- Activity 1 -
Repeat the passage of the money and macro post from "And shorter versions" up to and including "a long time.)".
- Activity 2 -
Pick up the post on money and macro views where it stops, and keep it going past its last line.

***** Passage for review *****

Archive for the Category Monetary Theory

 
 

Links to my views on money/macro

Here’s my long promised post that introduces my views to a wide range of issues.  I will occasionally update this post, adding links where appropriate.  Feel free to make suggestions, but understand I can’t add all suggestions without making it too cumbersome.

Let’s start with a (slightly simplistic) intro to my view of monetary economics

And an earlier attempt from 2009 (very long) to summarize my views in one blog post.

Also check out my FAQs.  (Contains suggestions about other authors.)

And why I don’t like the IS-LM approach

The best intro may be my recent magnum opus at National Affairs defending NGDP targeting:

And shorter versions at the Adam Smith Institute and National Review:

My Cato paper on how tight money caused the crash of 2008:

And a similar paper from The American

A blog post on NGDP futures targeting

And an academic paper on futures targeting

And my first paper ever, a 1989 paper on using NGDP futures (not really recommended, just to show I’ve been focused on this idea for a long time.)

***** Data block *****

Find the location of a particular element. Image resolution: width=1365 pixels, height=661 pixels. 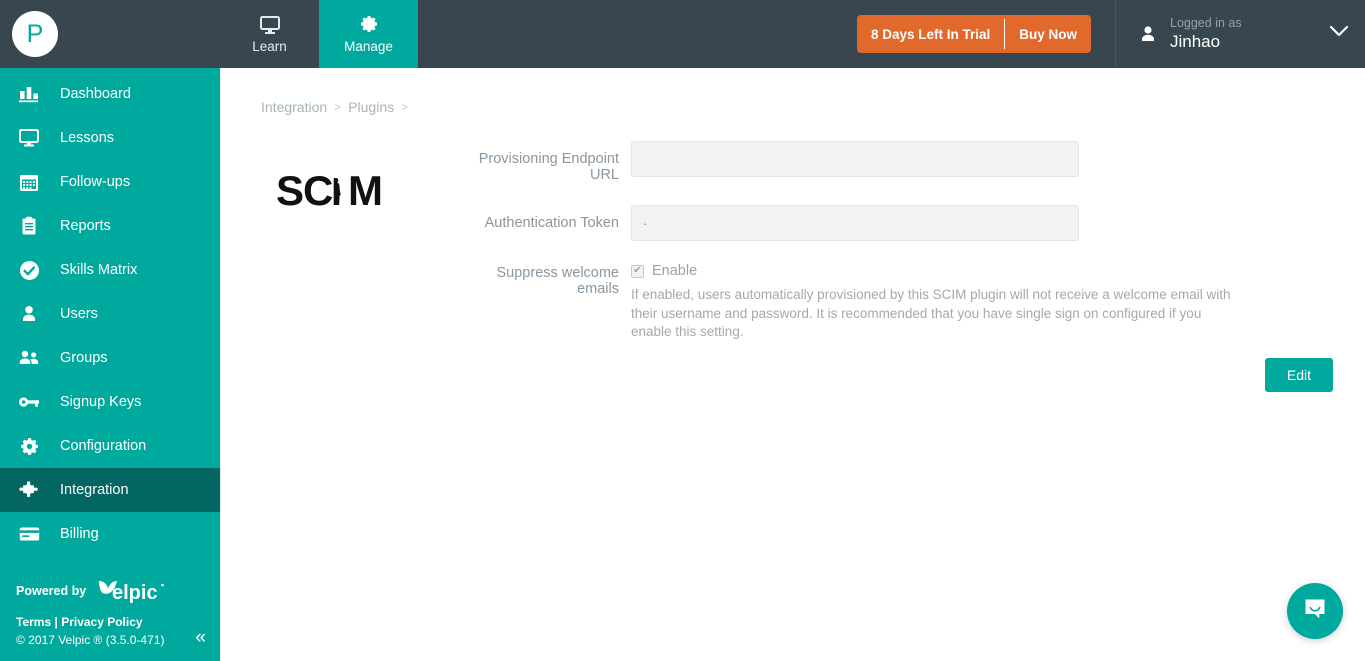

*****

- Answer space 1 -
And shorter versions at the Adam Smith Institute and National Review:

My Cato paper on how tight money caused the crash of 2008:

And a similar paper from The American

A blog post on NGDP futures targeting

And an academic paper on futures targeting

And my first paper ever, a 1989 paper on using NGDP futures (not really recommended, just to show I’ve been focused on this idea for a long time.)

- Answer space 2 -
Critiques of MMT here and here.

A post defending the EMH.

My views on methodology (one of my favorites.)

An early critique of the “liquidity trap.”  A longer and more recent version.

An example of the importance of rational expectations theory

Why the Keynesians are wrong about FDR’s high wage policy

Petition for Monetary Stimulus (March 2009)

The Great Danes blog post and academic paper (thoughts on culture, policy and neoliberalism.)

Conversations with Russ Roberts on monetary policy and growth and neoliberalism.  (Something to listen to on the exercise bike.)

And finally a post I’ve always liked, a odd sort of mixture of Tyler Cowen and Paul Krugman.

I’ll add lots more later, but I don’t want to overdo it.  I may substitute things as well.  I already slightly disagree with a few points in my early posts–but nothing major.

Helicopter drops would work, but “helicopter drops” might well fail

Steve Waldman has a post discussing the problems involved in making monetary stimulus effective.  He ends up by claiming that “helicopter drops” would certainly work, but the Fed isn’t authorized to do them:

To the degree that our problem is on the demand-side and stems from private-debt-overhang-induced risk aversion or a desire to hoard money, we know the solution. That problem, if it exists, will go away if we give everyone money. But giving everyone money is not conventional, authorized, monetary policy. It requires new law.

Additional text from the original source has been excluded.